I never touch any of the on-board controls on my guitars, with the exception of my volume knob when I'm performing a for really delicate fade outs (like at the end of 'Time' in the GGFO set). Tone knobs are useless in most settings to me; I can't remember the last time I touched one. I always have tone knobs all the way up. I actually have a Mexican strat that I've cut the tone knobs out completely on.
Three out of eight of the pedals on this board are on at all times: the reverb, chorus and eq. Those three remain untouched throughout the set. The reverb is always set on a plate sound with a long pre-delay and the wet/dry control around 10 o'clock. The chorus is set very low and just adds the slightest bit of motion to my sound; it helps a lot when trying to fit a guitar into the synth-pop context. The eq is, as I described above, only used to cut out the lows. I find that most guitar players have no idea what their doing with the low end of their sound. A word of advice: the more of the bass player's territory you intrude upon the louder he/she is going to turn up to compensate. Let them have that part of the frequency spectrum and don't create a loudness war.
Of the other pedals on the board the Whirlwind compressor is the most essential during the GGFO set; I use it at least once in every song. I used to think that using a compressor was cheating but in a context where you're competing with a lot of synths (most with velocity-sensitivity disabled) it's a critical tool. My life is a heck of a lot easier with the compressor and the Whirlwind Red Box is worlds better than a contemporary Dyna-Comp in my opinion.
The gain pedals on the board are two of my favorites.
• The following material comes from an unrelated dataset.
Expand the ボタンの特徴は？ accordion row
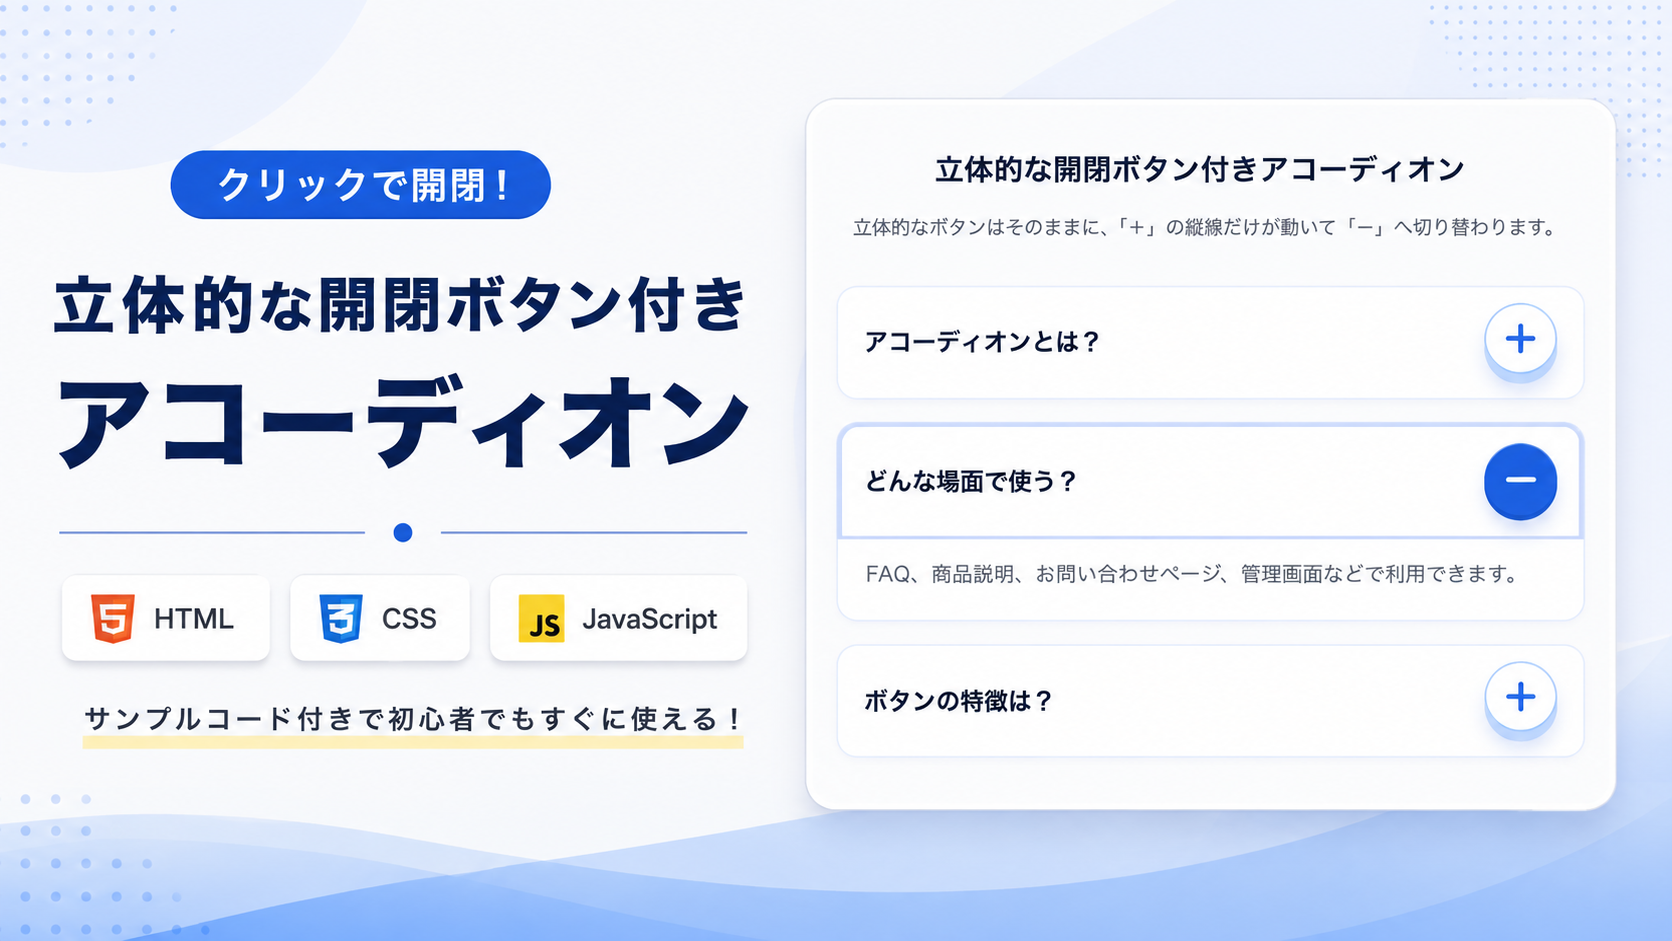 (1210, 700)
The Earthquaker White Light is really transparent and keeps all of the dynamics of your playing intact. The PlimSoul is high-gain and affordable without sounding cheap. I really like that the PlimSoul has two stages of grit with a LED on-board to allow you to visualize when you're really hitting the second gain-stage. My philosophy with grit is that it's always better to have several stages so as to allow a smoother ramp with multiple characters of breakup. Also, you'll notice, high gain before low gain, always. It really helps with keeping a human feel when playing lead lines.